§ **How to complete this task**
Return each line below exactly as it reads, and omit any image in it.

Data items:
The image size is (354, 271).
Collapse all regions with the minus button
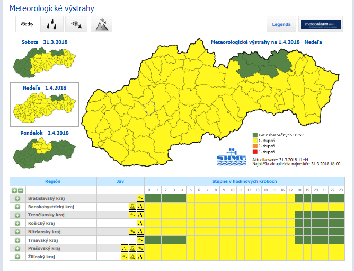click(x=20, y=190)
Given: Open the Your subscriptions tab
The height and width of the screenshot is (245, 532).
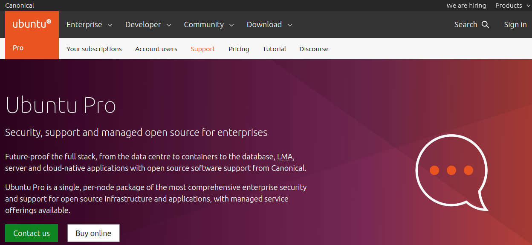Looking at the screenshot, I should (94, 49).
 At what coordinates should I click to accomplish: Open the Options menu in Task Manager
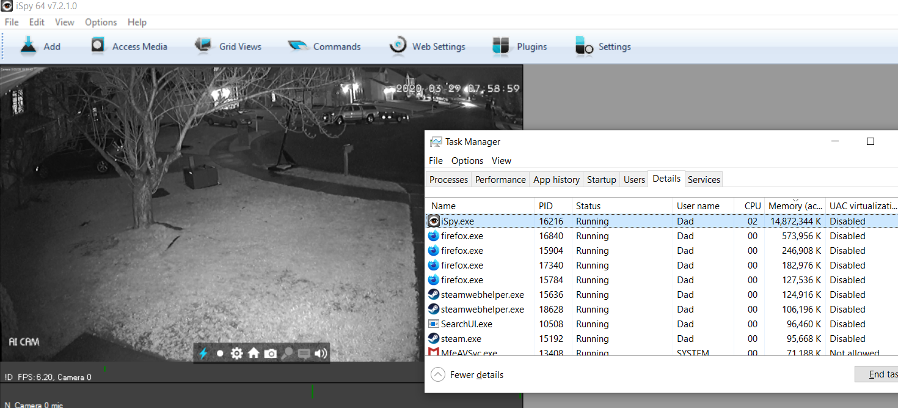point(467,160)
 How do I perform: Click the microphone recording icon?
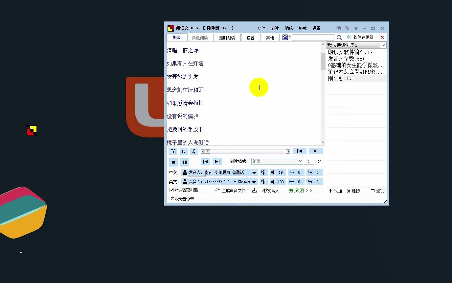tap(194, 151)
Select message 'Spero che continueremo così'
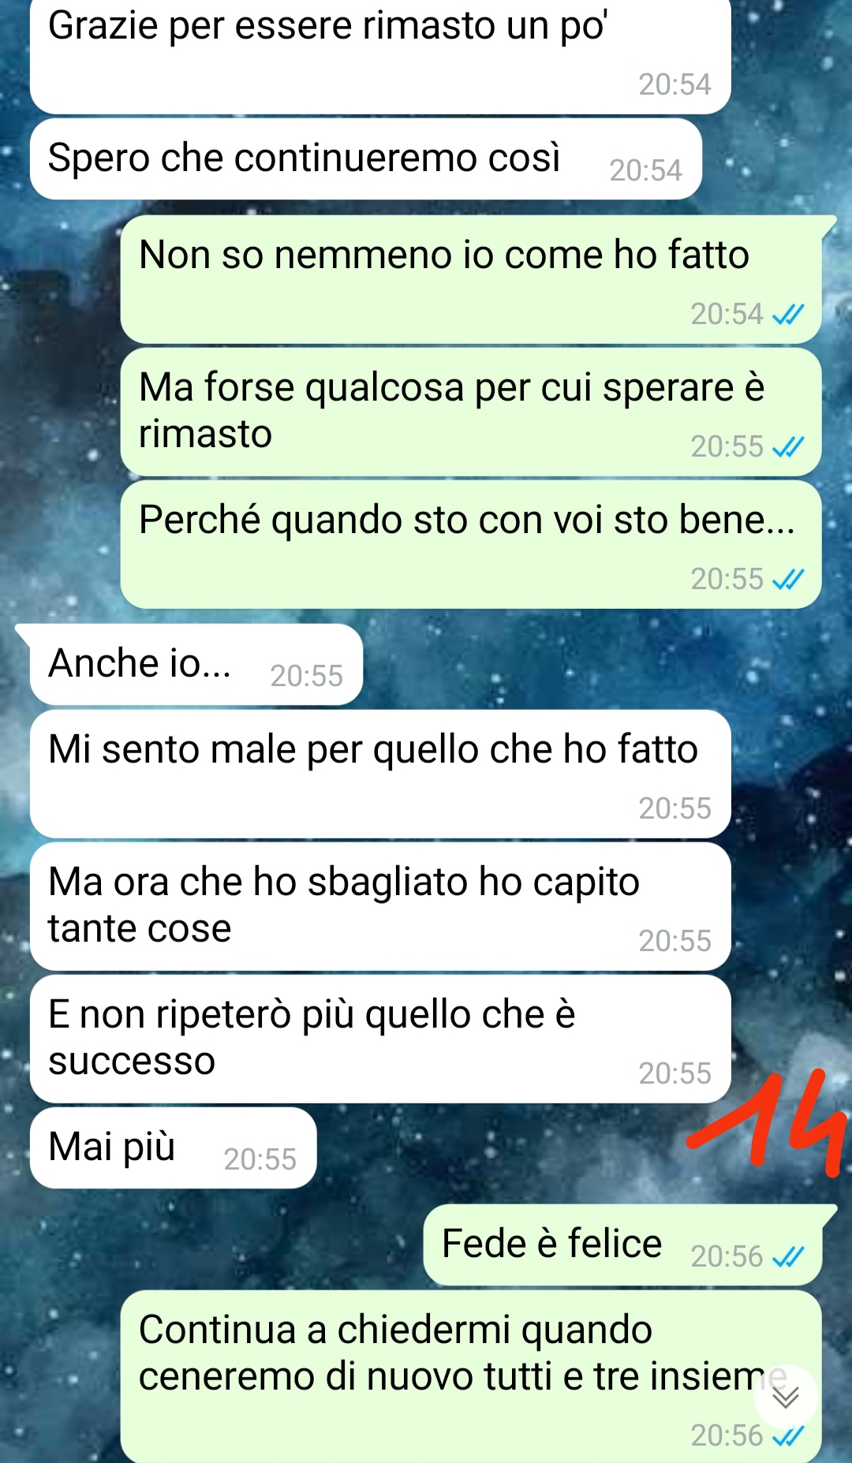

§ **Written reply**
The image size is (354, 271).
Collapse all regions with the minus button
click(x=20, y=190)
Given: Open the Your subscriptions tab
The height and width of the screenshot is (245, 532).
Looking at the screenshot, I should (94, 49).
 At what coordinates should I click to accomplish: Open the Options menu in Task Manager
point(467,160)
 How do I perform: Click the microphone recording icon?
tap(194, 151)
Select message 'Spero che continueremo così'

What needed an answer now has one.